Obwohl ich erst Anfang 20 war, sah ich immer klarer, wie das Leben wirklich ist: bestimmt nicht so, wie es mir das Regime damals weismachen wollte. Gleichzeitig stieg meine Bewunderung für die Bibelforscher und ihre Werte. Das wiederum führte zur dramatischsten Entscheidung meines Lebens.
Im April 1945 rückten die Alliierten immer näher und der General setzte sich ab. Eine SS-Einheit überbrachte von Himmler den Befehl, die Burg zu zerstören und die Häftlinge zu liquidieren.
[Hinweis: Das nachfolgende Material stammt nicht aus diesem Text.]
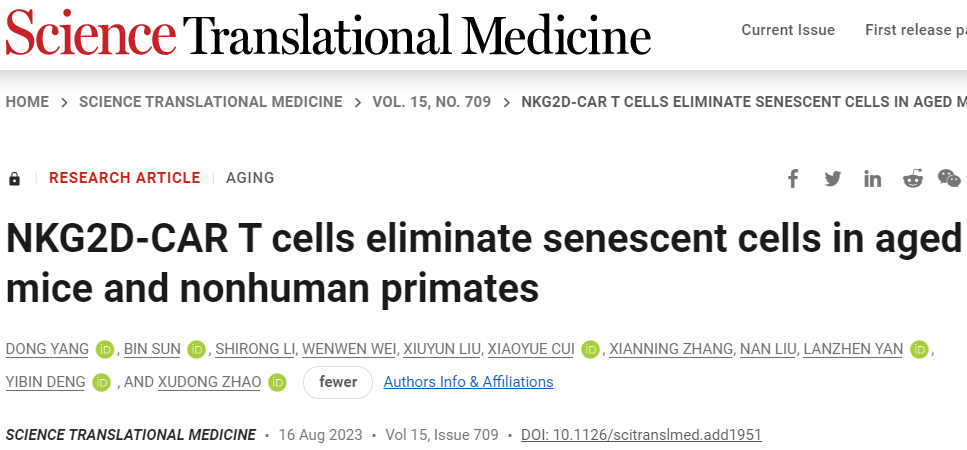Open the Science Translational Medicine breadcrumb
The image size is (967, 450).
[x=210, y=102]
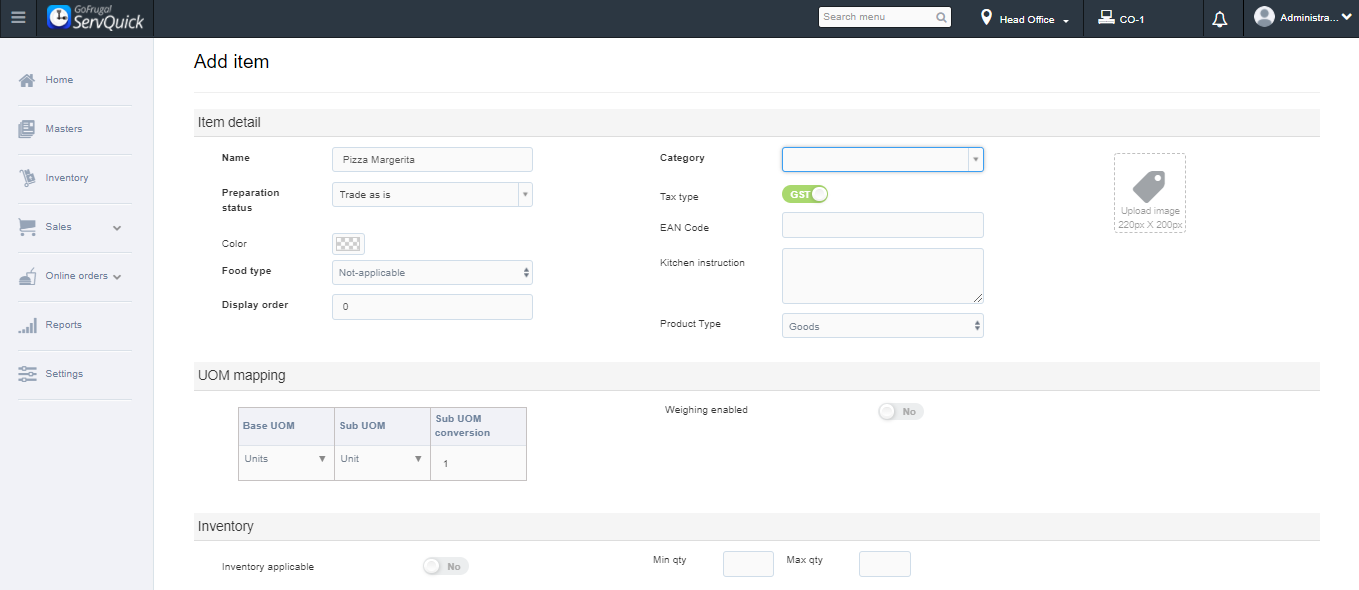Open Preparation status dropdown
Viewport: 1359px width, 590px height.
click(x=432, y=194)
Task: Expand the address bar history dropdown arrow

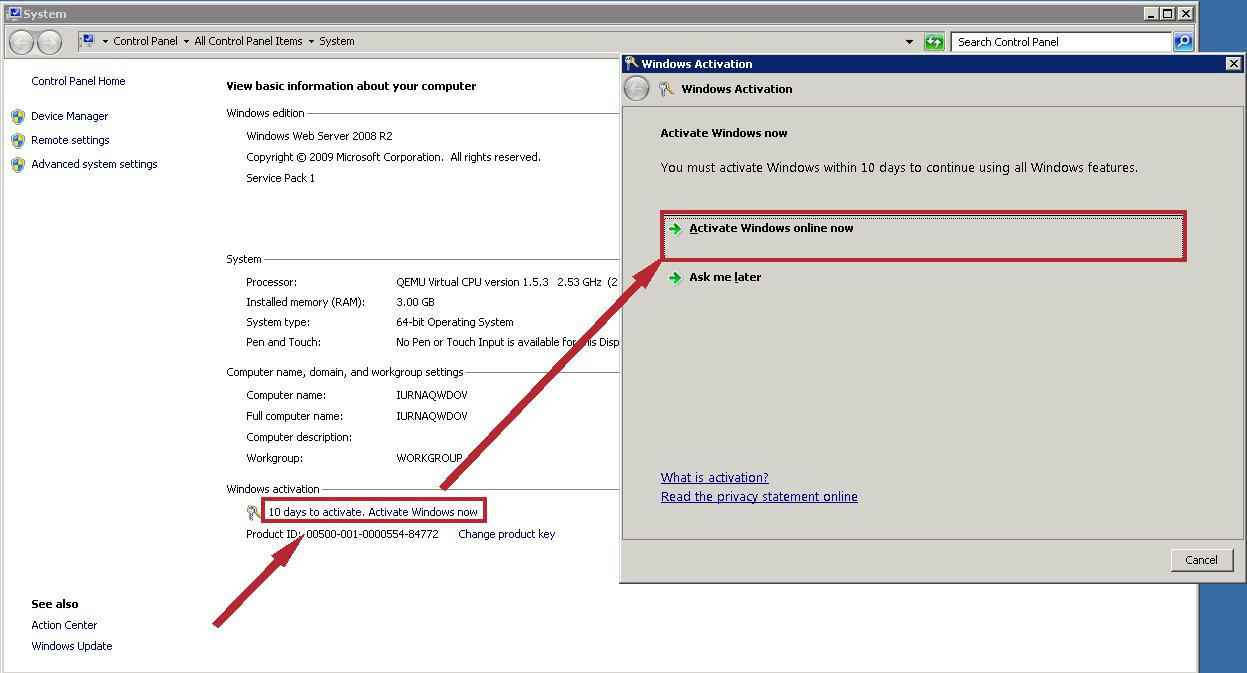Action: [x=910, y=41]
Der Kommandoführer des nahe gelegenen Konzentrationslagers gab mir eine Liste der zu exekutierenden Häftlinge: alles Bibelforscher. Warum sollten sie sterben? Sie sollen gewusst haben, wo in den Gebäuden wertvolle Kunstschätze versteckt waren, die während des Dritten Reiches geplündert worden waren. Das musste unbedingt geheim bleiben! Was jetzt?
Ich sagte zum Kommandoführer: „Die Amerikaner sind schon auf dem Weg hierher. Denkst du nicht, es wäre gut für dich und deine Männer, Land zu gewinnen?“ Man brauchte ihn nicht lange zu überreden. Dann tat ich etwas, was für einen SS-Offizier undenkbar war: Ich verweigerte den Gehorsam.
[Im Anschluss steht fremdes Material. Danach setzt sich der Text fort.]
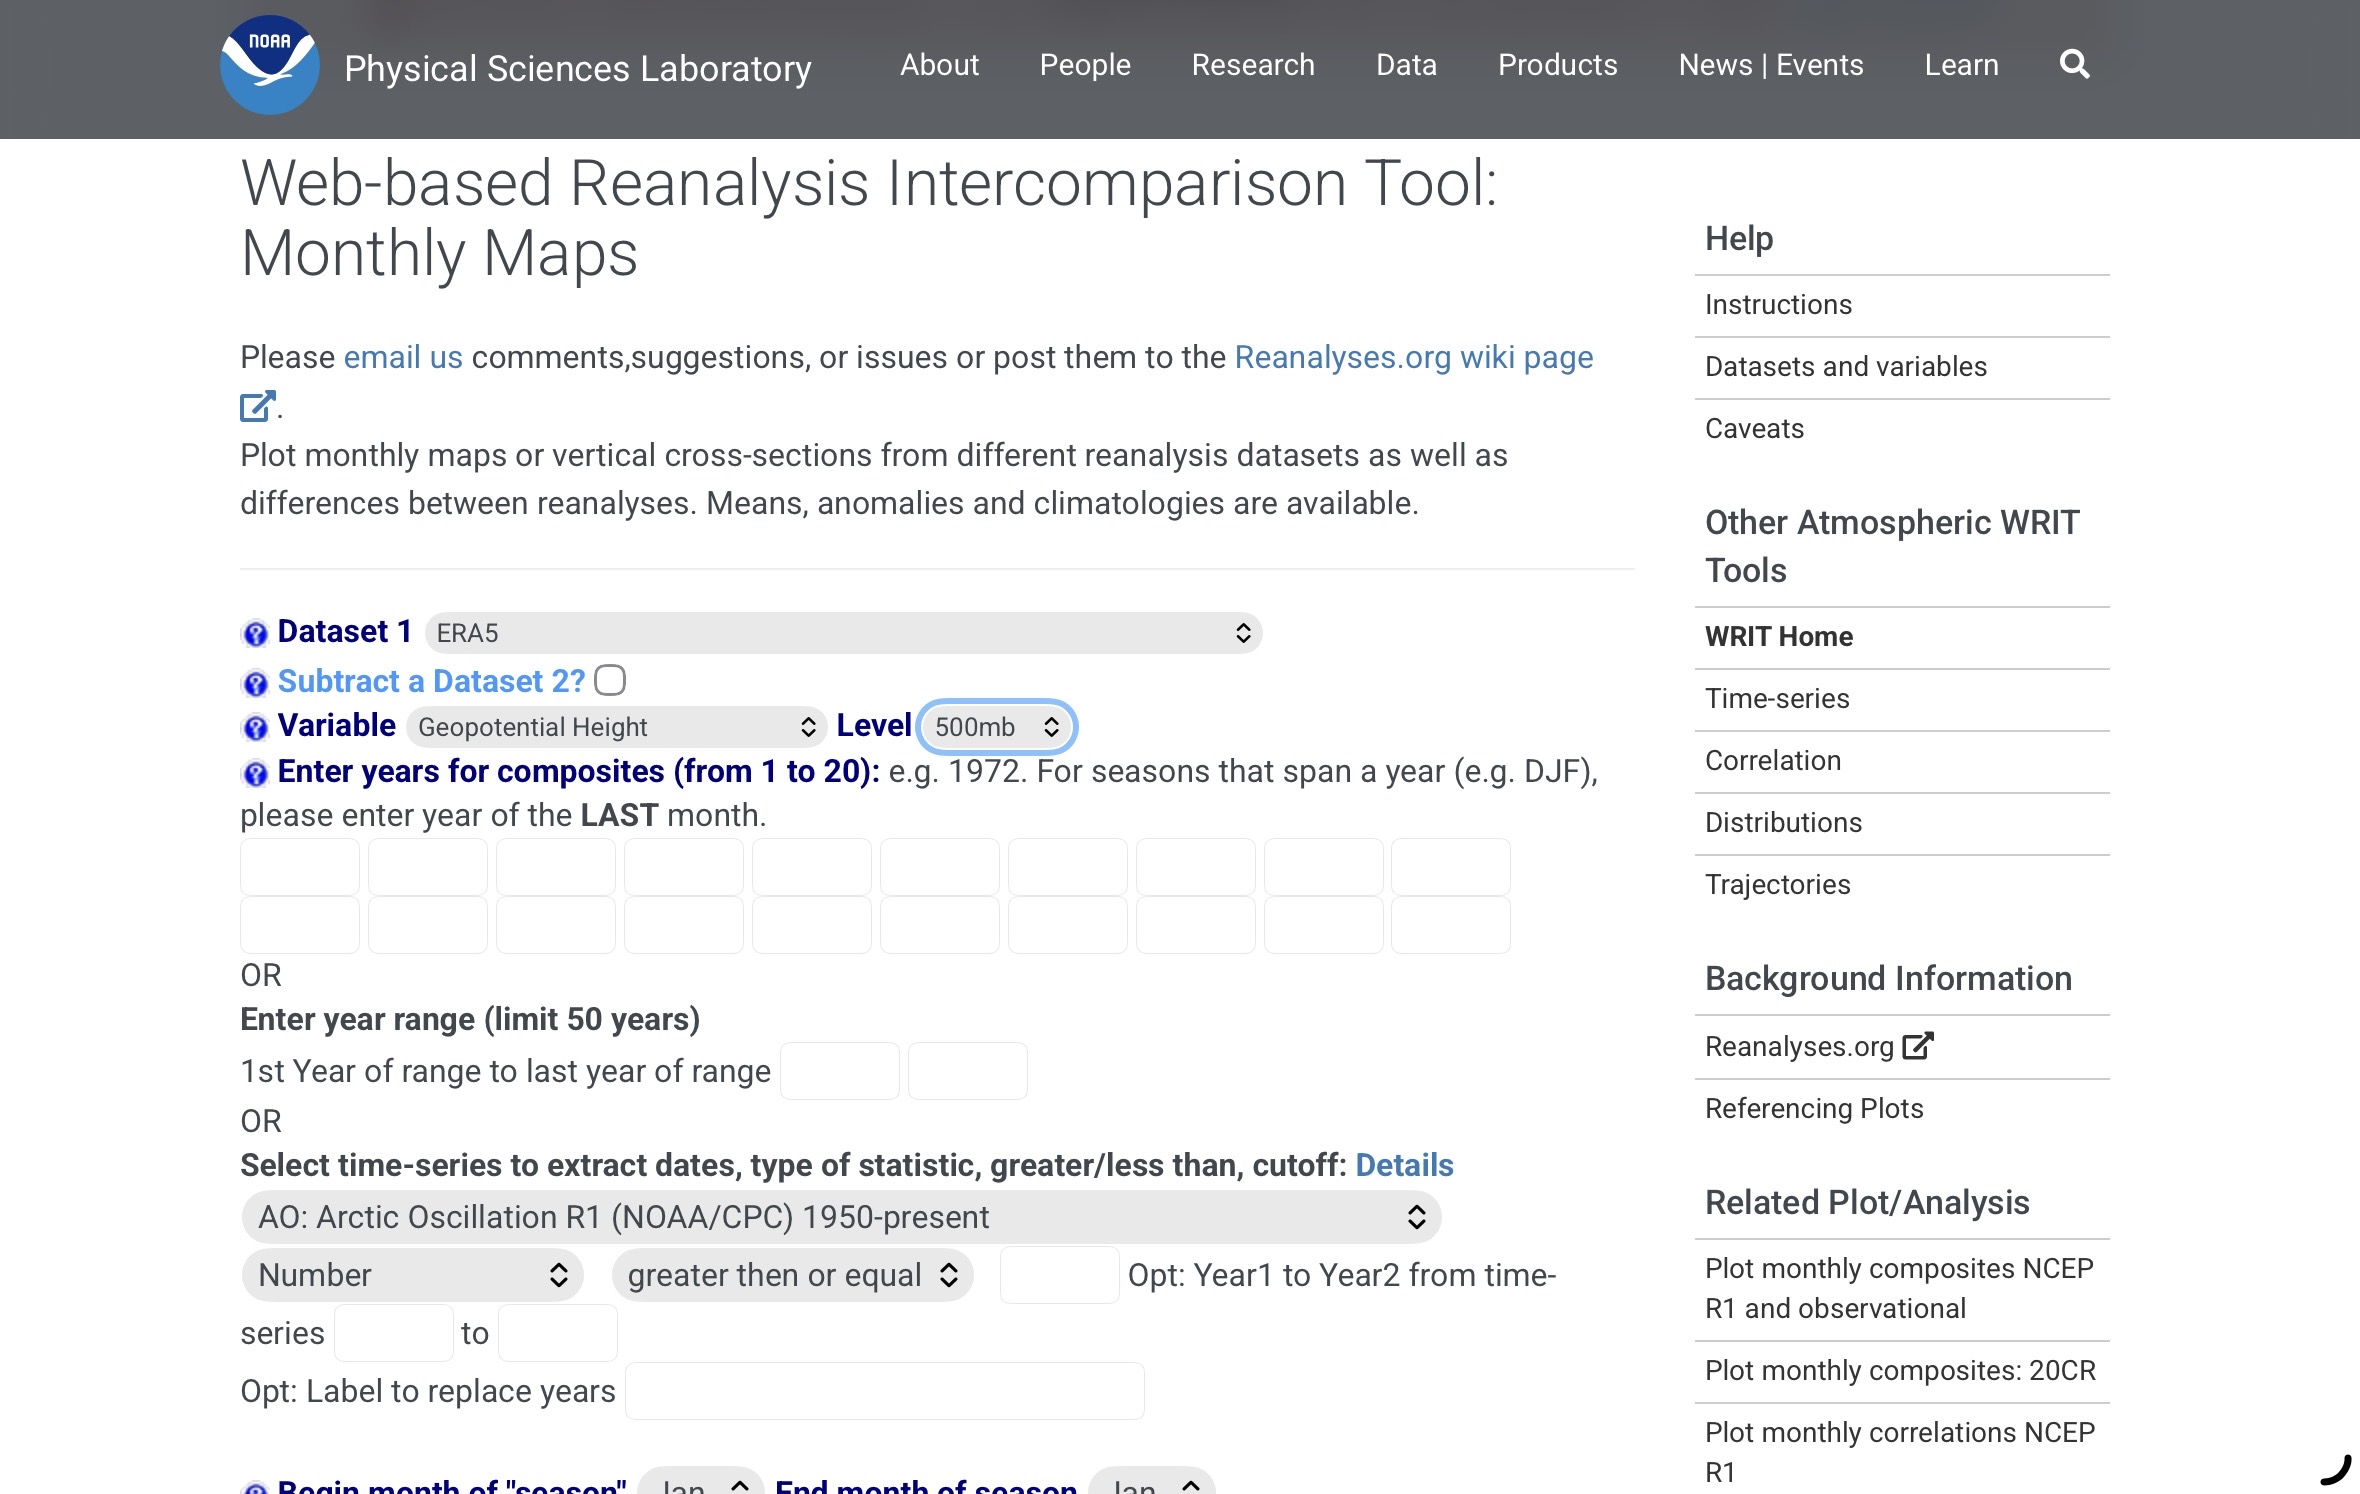Screen dimensions: 2360x1494
Task: Click the NOAA logo icon
Action: tap(269, 65)
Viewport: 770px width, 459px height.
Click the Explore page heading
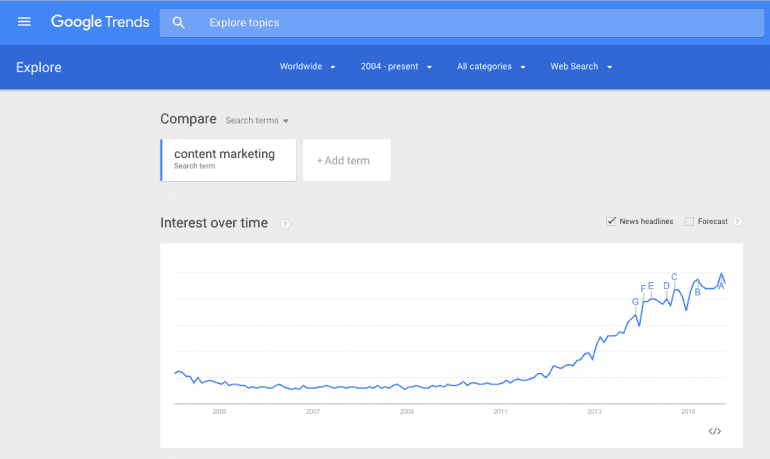39,67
Eine Ehre, ihr Glaubensbruder zu sein
Nach dem Krieg bekamen Inge und ich wieder Kontakt mit Zeugen Jehovas und wir machten uns ernsthaft ans Bibelstudium. Eine ältere Dame namens Auguste besuchte uns. Sie und andere Zeugen halfen uns, Gottes Wort zu verstehen. Die harte Nachkriegszeit und meine Kriegsverletzungen machten das Leben schwer. Trotz allem gaben wir uns Jehova hin und ließen uns taufen. Ich 1948 und Inge 1949.
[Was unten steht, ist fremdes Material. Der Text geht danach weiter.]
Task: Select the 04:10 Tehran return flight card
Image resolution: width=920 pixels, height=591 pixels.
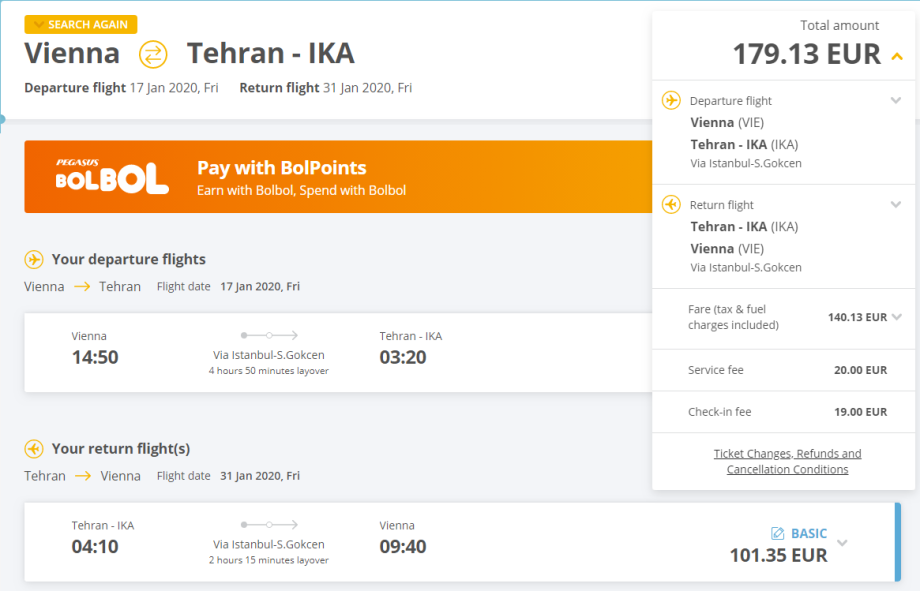Action: 330,542
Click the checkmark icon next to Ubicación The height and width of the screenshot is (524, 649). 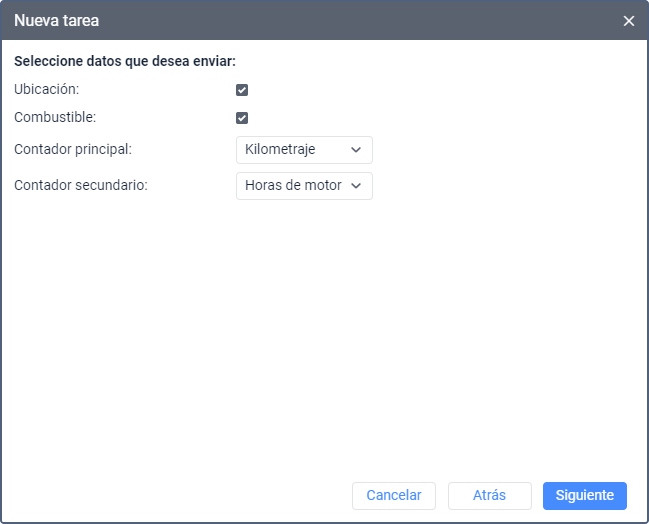(242, 90)
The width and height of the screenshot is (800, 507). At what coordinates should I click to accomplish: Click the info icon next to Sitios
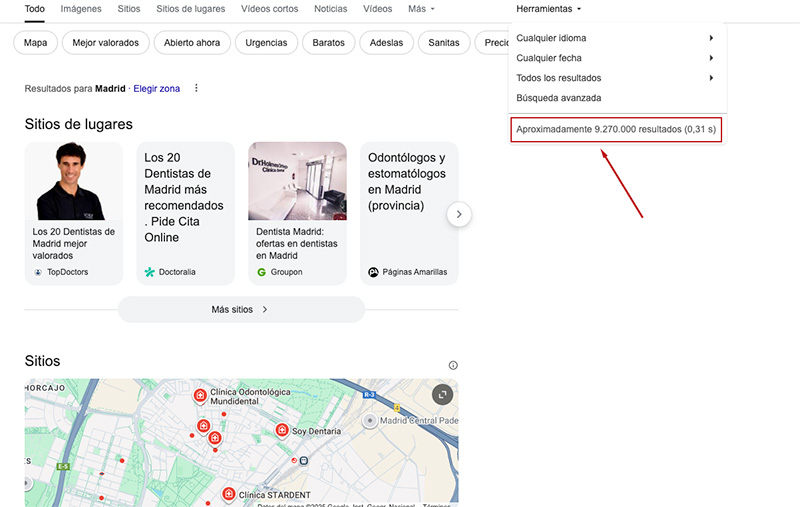453,365
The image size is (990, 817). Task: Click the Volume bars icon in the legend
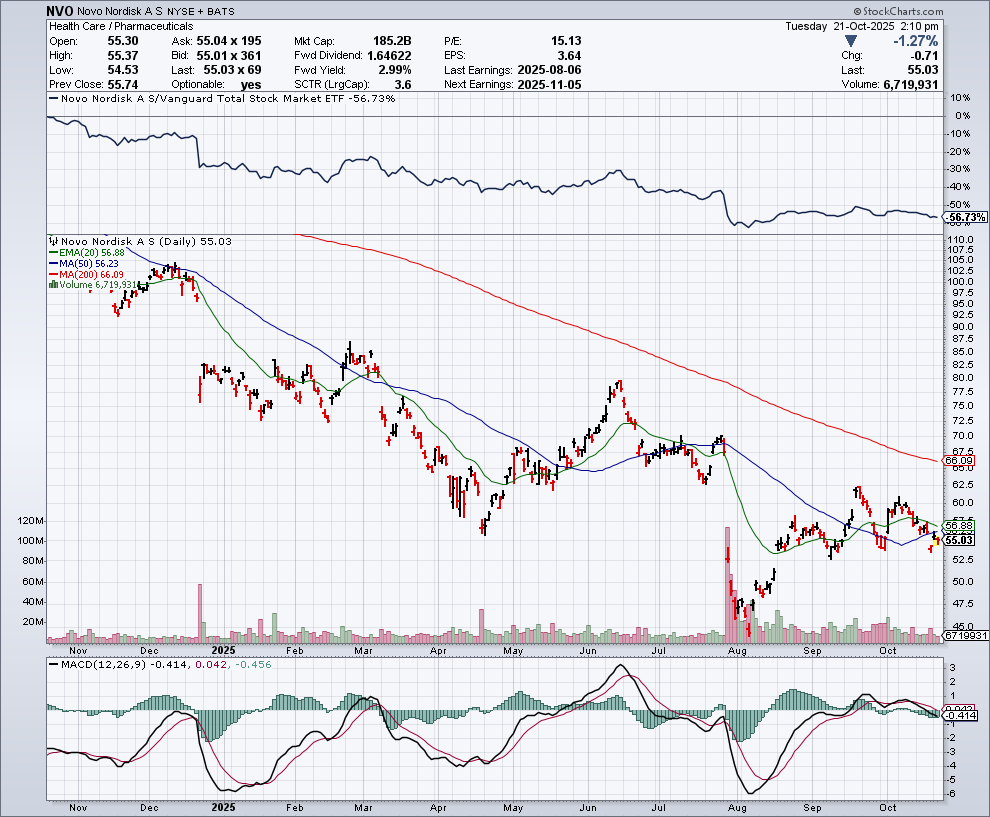point(52,285)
In den 1950er-Jahren trafen sich in Wewelsburg mehrere Zeugen, die während des Krieges dort inhaftiert waren. Bei der Gelegenheit habe ich Ernst Specht wiedergesehen, Erich Nikolaizig und Max Hollweg, einen anderen treuen Bruder. Für mich ist es eine große Ehre, ihr Glaubensbruder genannt zu werden. Diese mutigen Männer haben ihr Leben riskiert, um mir etwas über die Bibel zu erzählen. Bei dem Treffen war auch Martha Niemann, die als Sekretärin auf der Wewelsburg gearbeitet hatte. Auch sie war damals von dem Verhalten der Bibelforscher sehr angetan und war nun eine tüchtige Zeugin Jehovas.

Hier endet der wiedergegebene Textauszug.